Koltuğa yerleşip dik dik yüzüme bakarak kahvesinden bir yudum aldı. "Seni İstanbul'da bulsam niye peşimden Bodrum'a getireyim? Sence buraya çocuk bakıcılığı için mi gelmiş gibi yoksa gerçekten işim olduğu için mi gelmiş gibi görünüyorum?" Kollarımı göğsümde bağlayıp Karan'ın önünde dikilmeye devam ettim. Oturmuyordum çünkü benim bir şekilde acilen evime gitmem gerekiyordu. "Bana sürekli hakaret etmeyi bırakır mısın? Bende keyfimden darp edilmedim sokağın ortasında, buraya nasıl geldiğimi bile hatırlamıyorum. Sürekli bana laf sokma çabalarından vazgeçip bana yardımcı olsan, şuan senin için büyük bir dert olan çocuk bakıcılığından kurtulursun."

Sözlerim onu sinirlendirmiş olmalı ki birkaç kez sol elini yumruk yapıp gevşeterek sakinleşmeye çalıştı. Şuana kadar onda fark ettiğim bir şey varsa o da sinirli bir adam olduğuydu. Elindeki fincanı sertçe masanın üzerine bırakıp, kollarına geriye doğru yasladı. "Peki küçük hanım, bana bu sefer başınızı nasıl belaya soktuğunuzu anlatırsanız ve neden dayak yediğinizi de açıklarsınız bende size yardımcı olurum. Gerçi başınızı derde sokma konusunda epey beceriklisiniz şuan ne deseniz şaşırmam doğrusu."

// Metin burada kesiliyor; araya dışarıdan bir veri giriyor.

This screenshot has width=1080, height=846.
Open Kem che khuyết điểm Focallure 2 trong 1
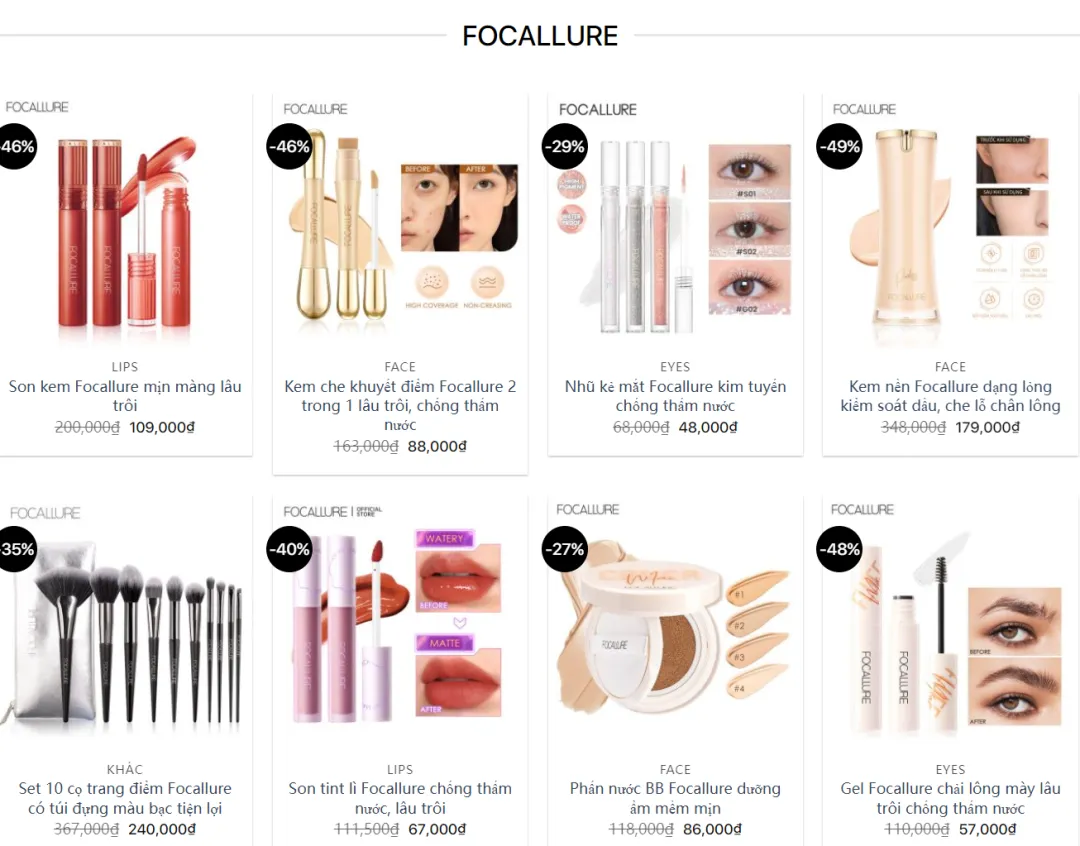click(x=400, y=405)
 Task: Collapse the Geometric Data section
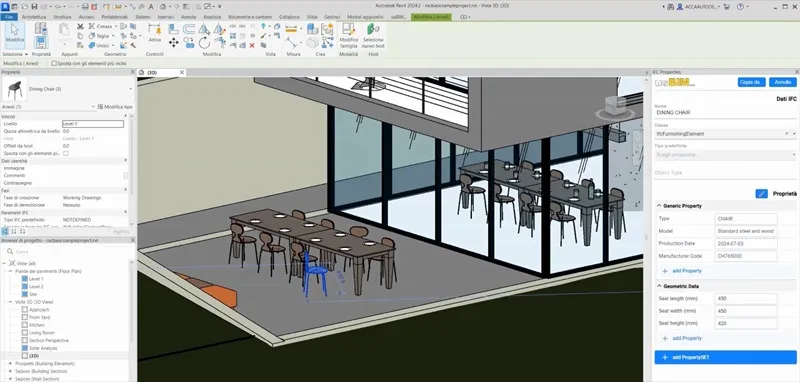click(x=659, y=286)
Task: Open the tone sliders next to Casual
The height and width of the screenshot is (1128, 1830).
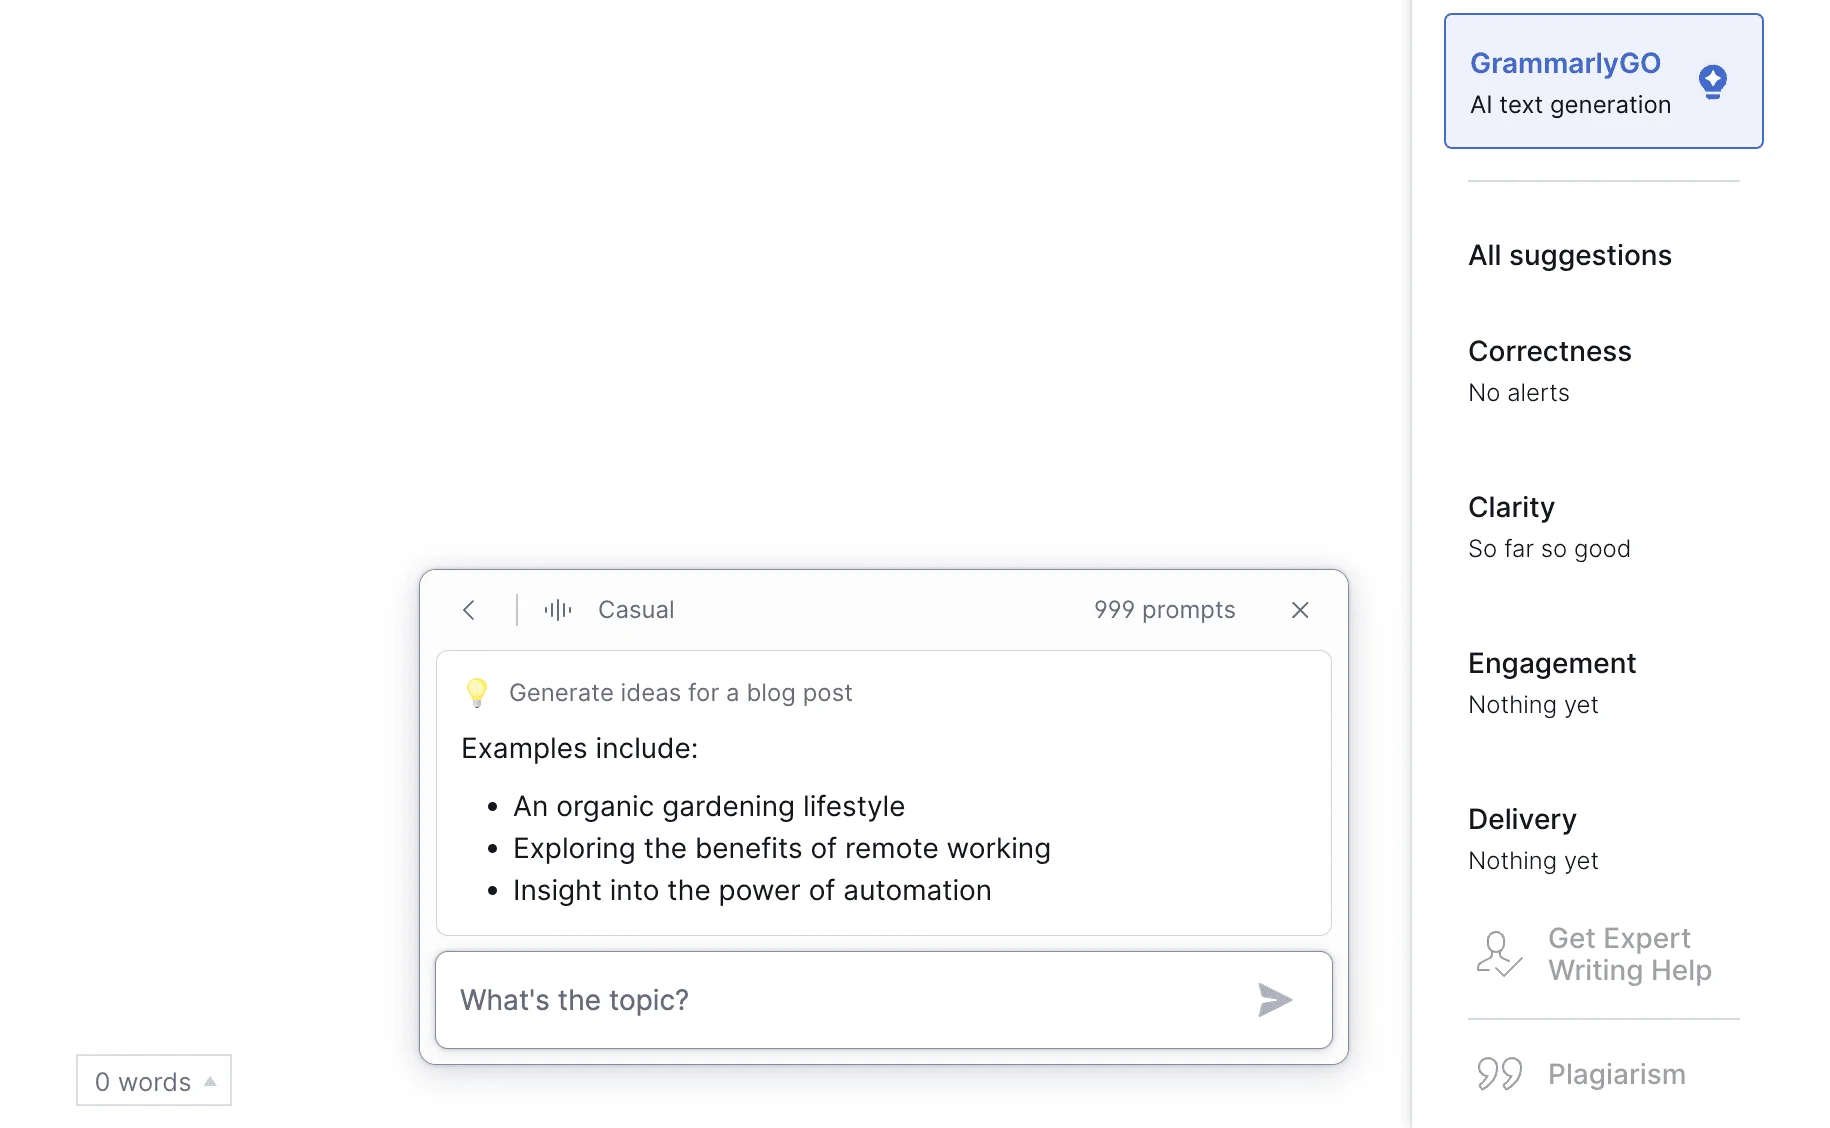Action: [556, 610]
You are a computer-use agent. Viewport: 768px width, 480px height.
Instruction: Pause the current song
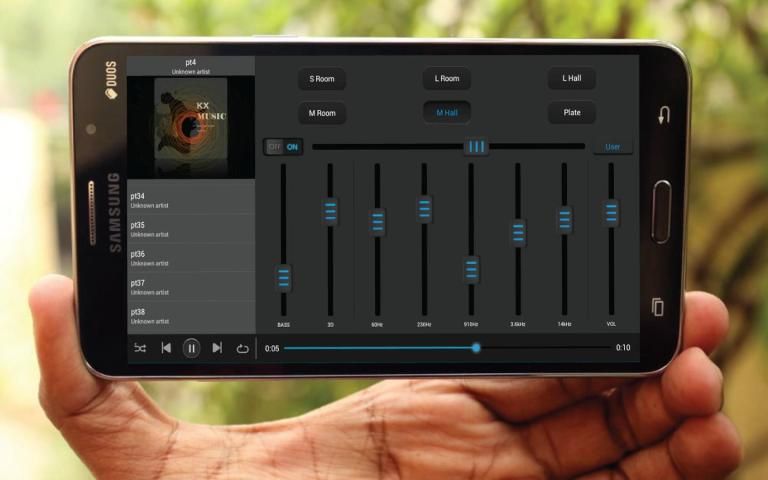point(191,348)
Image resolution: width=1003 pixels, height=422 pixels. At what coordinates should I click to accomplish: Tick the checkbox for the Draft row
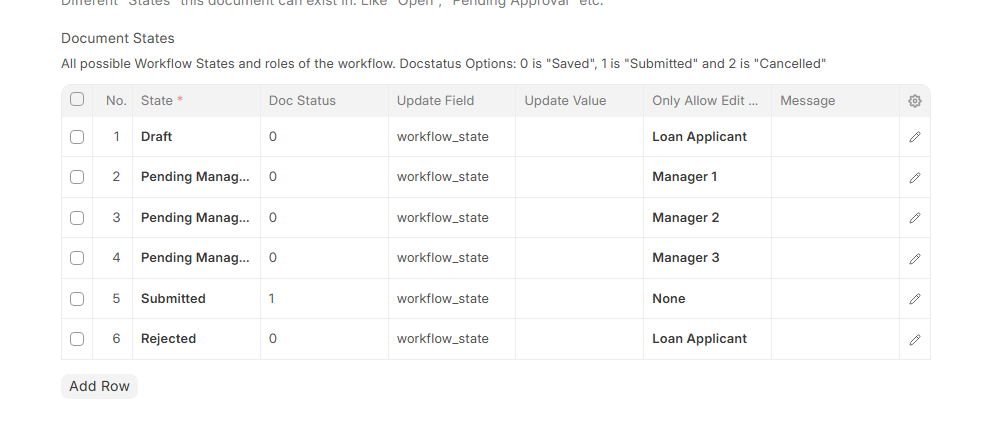click(77, 137)
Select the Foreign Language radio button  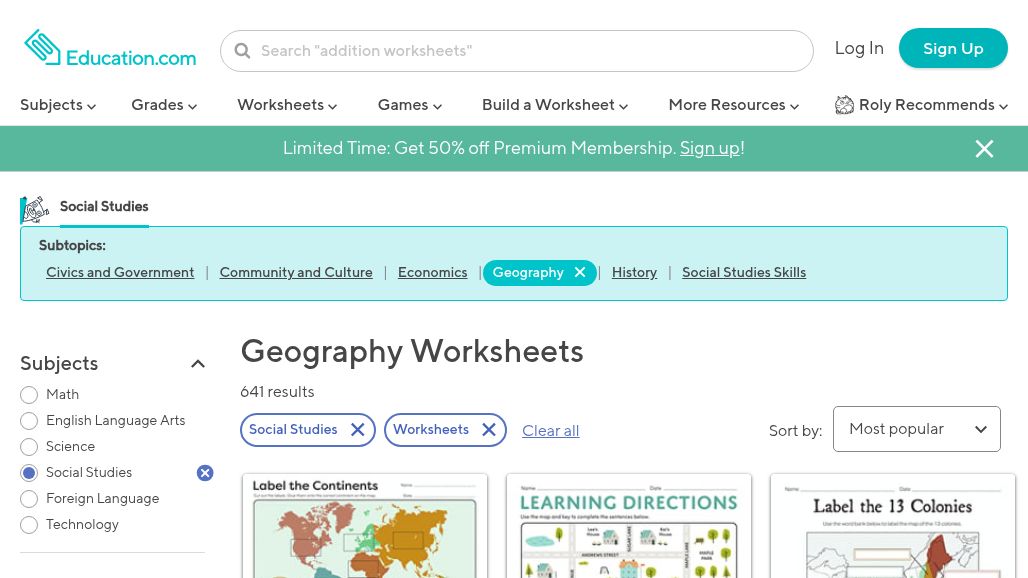pyautogui.click(x=29, y=499)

Az önceki ukala tavrımdan eser kalmamış bir halde bedenimi koltuğa bıraktığımda gözüm halıya bulaşan birkaç damla kana kaydı. Karan'ında bakışları saniyesinde irislerimi takip ettiğinde homurdanarak yerinden kalkarak geldiğim koridora doğru ilerledi. Döndüğünde elinde büyük bir çanta vardı, sanırım ilk yardım çantasıydı. Çantayı dizlerimin önüne bırakıp yanıma oturdu. "Bana dön." Sesimi çıkarmadan yönümü Karan'a çevirdiğimde ellerini uzatarak yüzümdeki yara bantlarını çıkartıp bir kenara koydu. Çantayı açıp içinden bandaj ve temiz bez çıkartıp dizimin üzerine koydu. "Kolunu uzat." Kolumu uzattığımda dirseğimdeki bandajı çözerken kaşları çatılmış ve gülümsemişti. "Neden güldün?" Çenesiyle üzerimdeki tişörtü gösterip göz kırptı. "Ne iş?"